Ernesto Bascopé Guzmán
En situaciones normales es muy poco probable que una persona ejercite sus músculos hasta el completo agotamiento. El cuerpo posee mecanismos naturales que nos impiden alcanzar el umbral del daño permanente. Por desgracia, lo que funciona para el cuerpo no se aplica en igual medida para la mente.
Pienso en particular en la incapacidad de muchas personas para aislarse oportunamente de la avalancha de información que exige su atención de manera permanente, desde las redes sociales y los medios masivos. Se trata de estímulos que, en olas sucesivas, terminan por agotar y aturdir a sus pobres víctimas.
Este bombardeo constante de estímulos podría tolerarse, como un mal menor, así como soportamos un nivel determinado de contaminación o de ruido en nuestras ciudades. Sin embargo, su impacto es mucho más serio y difícil de subestimar, porque interfiere en nuestra capacidad para actuar como ciudadanos responsables.
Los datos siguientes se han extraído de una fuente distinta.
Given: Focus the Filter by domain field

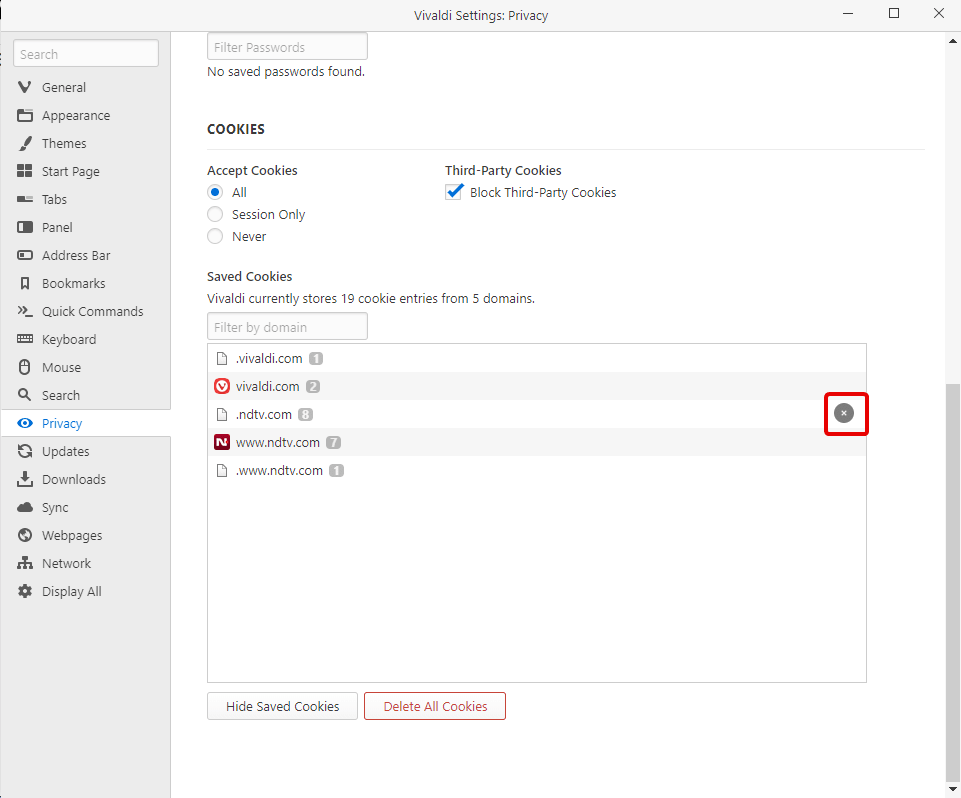Looking at the screenshot, I should (x=287, y=327).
La ciudadanía es un privilegio que implica mucho más que votar con cierta regularidad por el candidato más popular o por aquel que posea ciertas características somáticas. Ser ciudadano requiere, idealmente, participar de manera informada y racional en el debate público.
Y esto último supone, ante todo, que las personas sean capaces de conocer y comprender, así sea de manera aproximada, los desafíos que enfrenta el país, los problemas que necesitan medidas urgentes y ciertos aspectos esenciales de la economía nacional y de su sistema jurídico.
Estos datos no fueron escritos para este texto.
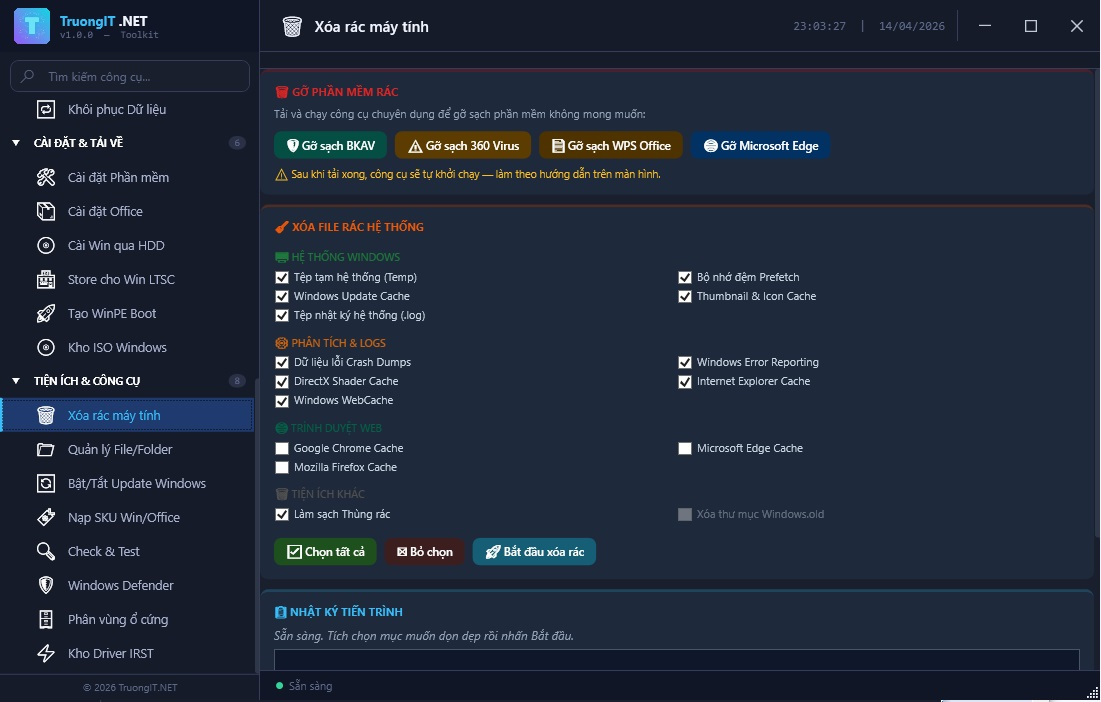Toggle Làm sạch Thùng rác checkbox
Image resolution: width=1101 pixels, height=702 pixels.
click(282, 515)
Por supuesto, se trata de un ideal que debe inspirar a los ciudadanos y a las instituciones republicanas. Nadie pretende que todos los votantes se comporten efectivamente de esta manera en lo inmediato, pero sí que aspiren a ello.
El problema radica hoy en la dificultad creciente para alcanzar ese nivel de comprensión y conocimiento de los asuntos públicos. Y entre los principales obstáculos encontramos justamente el ruido permanente generado por las redes sociales y luego, trampa aún más indigna, la manipulación de la opinión pública desde esas mismas plataformas.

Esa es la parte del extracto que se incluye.